Within the wirehouse channel, those advisors who got retention bonuses had higher levels of satisfaction—69 percent of those who got the bonuses said they were “satisfied” or “very satisfied” compared to 45 percent who did not receive retention bonuses. But there are limits to how much love a wirehouse can buy; 24 percent of advisors who got retention bonuses still said they were “unsatisfied” or “very unsatisfied.”
Even among brokers who received retention payments, a portion are considering leaving, the report showed. “A great deal of broker switching can clearly be expected to take place in 2010 and 2011,” wrote analyst Alois Pirker, author of the report. “Rival firms still have plenty of opportunity to cherry-pick from the wirehouse broker forces, especially among those brokers that did not receive a lock-in contract. Many of them are looking for a new employer.”
“It appears that the retention packages have bought wirehouse firms time, but not the undivided loyalty of their most valued brokers,” he continued. “Close to four in five locked-in brokers say there is some chance that they could leave their employer in the next 18 to 25 months, with 10 percent saying it is more likely than not.”
Top performers who remain dissatisfied could easily choose to defect, especially as rivals continue to offer unprecedented sign-on bonuses  for top talent, said Pirker in an interview. Across lower-tier producers (who didn’t get retention bonuses), wirehouses "should prepare to see a continuation of intense breakaway activity,” he said.
Why are people unhappy? The biggest reason cited by wirehouse advisors is the desire for a higher payout , “hardly surprising, given the production-driven nature of the brokerage business,” Aite says. The lack of an offered retention bonus was the second-biggest reason in the wirehouses. Among captive b/ds outside the wirehouse channel, “uncertainty at current employer” was offered as the biggest reason for breaking away, followed by looking for a higher payout.
Wirehouses can perhaps take comfort from Aite’s finding that 35 percent of its advisors who were thinking of leaving planned to stay within the wirehouse channel.
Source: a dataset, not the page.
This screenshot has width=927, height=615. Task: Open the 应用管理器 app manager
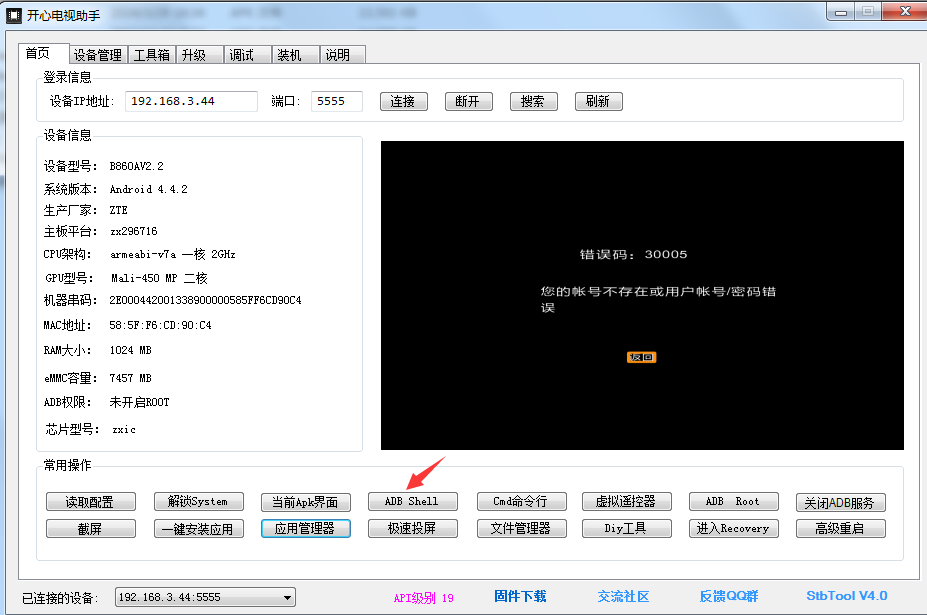(305, 528)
Another 26 percent want independence, while 23 percent would join a full-service brokerage outside the wirehouse world. Among independent b/d advisors who want to switch firms, 33 percent said they would become an advisor at a private bank or family office; 30 percent would opt to switch to a wirehouse.
Among wirehouse advisors, 55 percent said they were “satisfied” or “very satisfied,” compared to 58 percent in the IBD channel. Only 16 percent of wirehouse advisors said they were “unsatisfied” or “very unsatisfied,” compared to 14 percent of IBD advisors polled. Meanwhile, just 15 percent of wirehouse advisors said they would not change employers, compared to 36 percent of IBD advisors who answered the same way.